I’m way outside of my intellectual comfort zone when it comes to commenting on urban planning policy, but reading Jane Jacobs’ classic The Death and Life of Great American Cities this summer has armed me with enough thoughts to be dangerous.1

Jacobs published this over fifty years ago, but her observations and arguments seem right on target.

I visited New York City last week – my home for 13 years but now just a vacation spot for me – and I heard Jacobs whispering in my ear about the whys and hows this continues to be a dynamic, innovative, prosperous place.  It’s the most exciting place on planet Earth to walk around, stone cold sober, on any given Thursday at 2pm.

jay-z-alicia-keys-empire-state-of-mind

A serious homer

If there’s any obvious critique of Jane Jacobs, she’s what the sports fan world calls a serious homer.  She loves her Greenwich Village circa 1960 (The Death and Life was first published in 1961), and she returns again and again to the ways in which her diverse neighborhood outshines anywhere else.

She considers and praises certain other successfully rejuvenated neighborhoods within great American cities, such as Boston’s North End, Chicago’s Back-of-the-Yards, Rittenhouse Square in Philadelphia, and Georgetown, in the District of Columbia.

But virtually all other cities she ignores or – like Los Angeles – actively denigrates.  The rest of urban and suburban America she refers to sweepingly as “The Great Blight of Dullness.”

So, we may acknowledge upfront that she’s a teensy bit narrow in her praise and appreciation for large parts of urban America.

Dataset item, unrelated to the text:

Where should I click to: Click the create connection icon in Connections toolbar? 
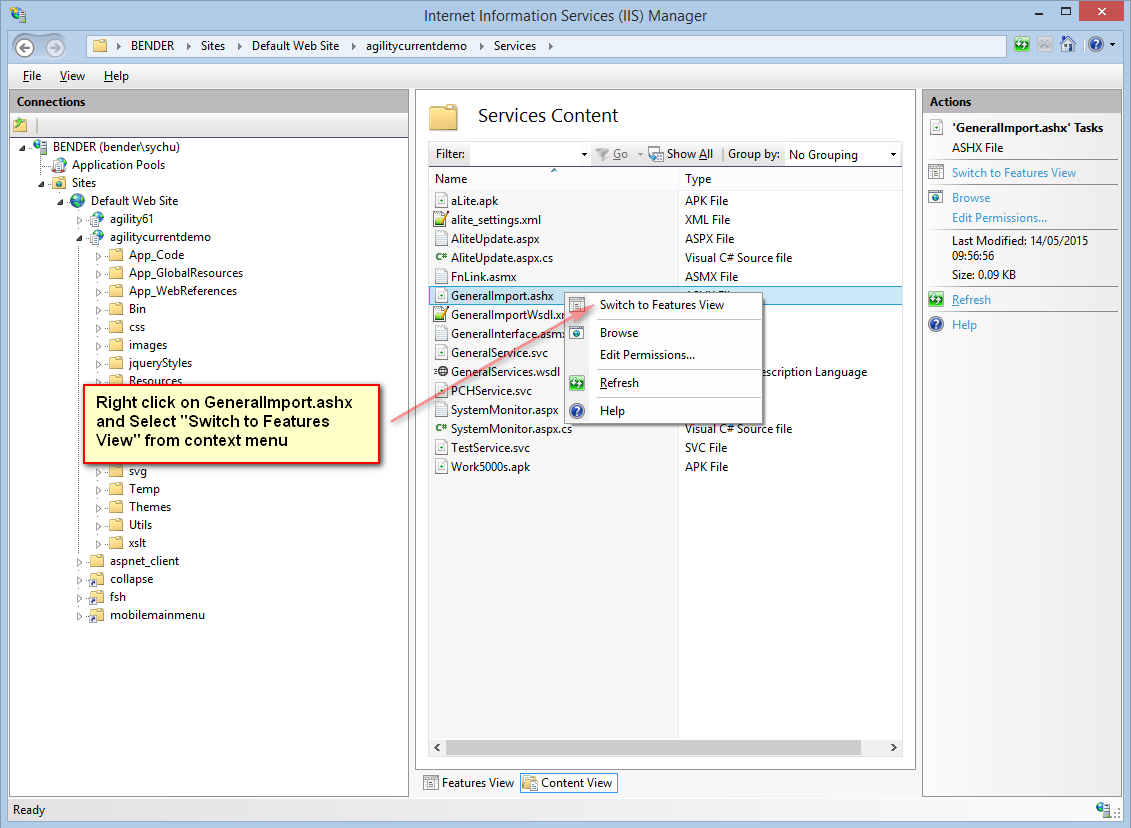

And yet, when I think about the Leave It To Beaver America of 1960 to which she’s comparing Greenwich Village, can you blame her?  And when I think about the monstrosities of city planning that has led to unbounded suburban sprawl from 1960 to the present day, she’s far more right than wrong.

As to the keys to successfully rejuvenating cities and the common errors of urban planning, as far as I can see, she was absolutely Capital R Right about it all then and even more so today.

The key to a vital city – Diversity

Here Jacobs does not simply advocate “Diversity” in the post-1990s sense – code for a preponderance of non-Northern European ethnic influences – although we can infer from her book that she’s a proponent of that type of diversity as well.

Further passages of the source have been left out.